START Document text
Seward Arts Festival is Saturday, Nov. 10

The Seward Arts Festival kicks off on Saturday, Nov. 3, at 11 a.m. at Northern Clay Center, 2424 E. Franklin Ave. Northern Clay’s “Eat with Your Eyes” exhibit closes the next day.

Day-long event features more than 100 participants, including newly opened Vine Arts Center

The eighth annual Seward Arts Festival (SAF) is just around the corner. On Nov. 3, you can catch a glimpse of this year’s events at the Seward arts preview. A “Shoeless SAF Artists and Patron Meet and Greet” from 4–7 p.m. will be held at The Movement Arts Center, with refreshments from Pizza Lucé, Peace Coffee and live music by The Gilded Lily.

The festival itself gets underway the following Saturday, Nov. 10, with an opening reception at 11 a.m. at the Northern Clay Center. From noon–5 p.m., the festival’s signature event, the arts crawl, takes place at the studios, businesses and homes of more than 100 area artists, writers and performers. Other festivities include live music, specials all afternoon at the Birchwood Café and a wine tasting from 2–4 p.m. at SKOL Liquors.

Argentine tango dancer Florencia Taccetti will perform in the Eagles Club Big Ballroom from 3–5 p.m. Also at 3 p.m., Seward’s own Pulitzer-nominated poet Michael Dennis Browne will be joined by other prose writers and poets for the arts festival reading at Seward Towers East. An event at the Joan of Art Gallery begins at 3:30 p.m.

Seward Pizza Lucé will host a pre-parade rally and “meet and eat” from 5–6 p.m. with an hour-long parade — starting at Lucé and making its way through the Seward neighborhood to The Hexagon Bar — beginning at 6 p.m.

Stay late at The Hexagon Bar for film screenings, belly dancing and live bands, which last until 2 a.m.

For a more complete listing of events visit www.sewardarts.org or pick up a Seward Arts Festival program at the preview event Nov. 3.

Behind the Ivy

The newly opened Vine Arts Center is hosting the Seward Arts Festival this year.

On a street in the middle of Seward is a building covered from top to bottom with green. The entire façade of the long Ivy Arts Building, 2637 27th Ave. S., is covered in — you guessed it — ivy vines, but what’s inside is even more interesting: a wide array of tenants: art therapists and acupuncturists, orchestra directors and motorcycle repairers, a comic book artist and a biodiesel group.

Appropriately enough, the newest major addition to the building is the Vine Arts Center, and the space and its mission are as creative as its play-on-words name suggests.

“We are a nonprofit, art-inspired, member-run gallery, community space, and resource center, and we are all of those things, equally,” said Director Leah J.H. Stob.

“We aren’t in it for money,” Stob said. “We want to expose artists, host classes and get the community in. Everyone involved is working pro bono; in fact, we all had to pay our member fees.”
END Document text
START Supplied material
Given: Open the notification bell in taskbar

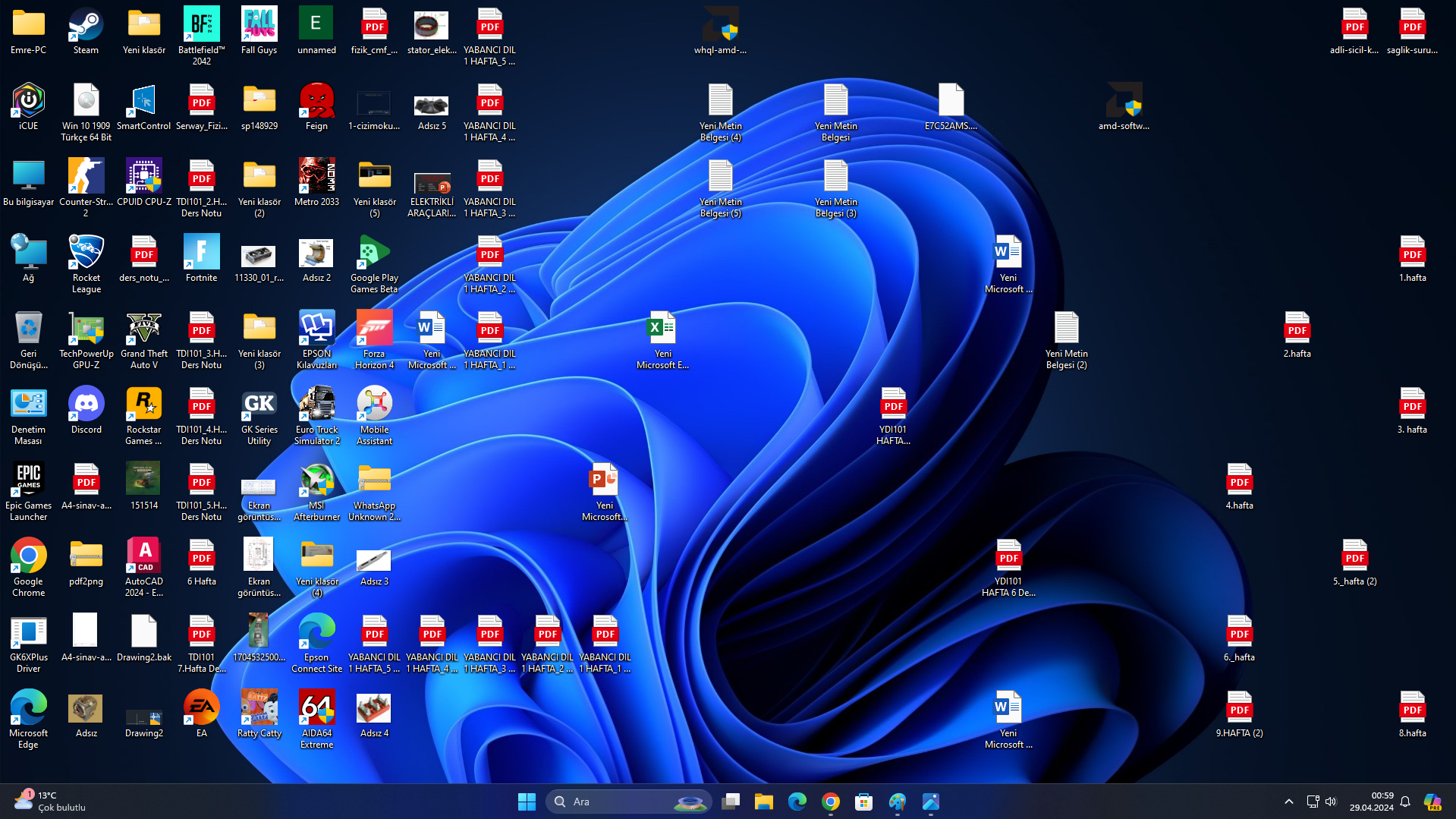Looking at the screenshot, I should pos(1405,802).
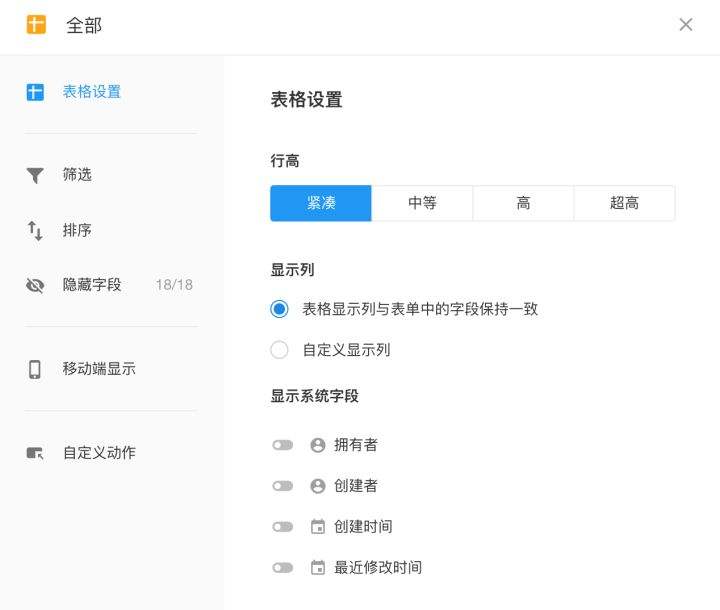Choose the 超高 row height option
The image size is (720, 610).
point(624,203)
END Supplied material
> [What you will do]
**1)** Using the Seward Arts Festival article, decide whether each statement agrees with it: (a) the arts crawl runs from noon to 5 p.m.; (b) the parade ends at Seward Pizza Lucé; (c) everyone involved with the Vine Arts Center is paid for their work. Answer each with yes or no and quote the words that decide it.
**2)** Carry on the Seward Arts Festival article from its last sentence.

> [Results for the exercise]
**1)**
(a) Yes: "From noon–5 p.m., the festival’s signature event, the arts crawl, takes place"
(b) No: "starting at Lucé and making its way through the Seward neighborhood to The Hexagon Bar"
(c) No: "Everyone involved is working pro bono"

**2)**
The Vine Arts Center is a seven-year-old dream that bore fruit after last year’s Seward Arts Festival, when permanent gallery space was donated by building owner Howard Kelb.

“For the last four years, we have been putting on a show that involved three months’ worth of work and was only up for one day,” said Stob. “Now we can have shows up for 12 months out of the year.”

The center opened on Sept. 22 with the work of two State Arts Board Grant recipients, Holly Vrieze Murray and JAO. Murray displayed sculpture work, while JAO did live speed painting. Artwork from others involved in the creation of the center was also on display.

“We want to always have a variety of work in here — furniture, fashion, music, etc. — which not many art studios do,” said Stob. “We want this to be an open space, not to pigeonhole anyone. We exist for all art enthusiasts.”

This inclusive attitude is also reflected in the center’s layout; all of the furniture, including benches, tables and shelving, was designed and built by artists involved in establishing the center.

Stob, who closed her personal studio because of the time commitments required by her many ventures, including the Vine Arts Center, was hired by the Seward Neighborhood Group (SNG) to coordinate this year’s Seward Arts Festival, now in its eighth year. After the financial troubles at SNG, Stob continued in the role on a volunteer basis.

“When SNG went down, more than 90 percent of the planning was done, but all of the money we raised was gone,” she said. “So we had a fundraiser and raised more than two times what [we did] last year.” This year’s festival saw a 30–40 percent increase in artist applications over last year, she said, and more than 100 artists are participating.

“We are so excited about the Seward Arts Festival, and we just want to send out a positive message to everyone about how much we want it to be a great success,” Stob said.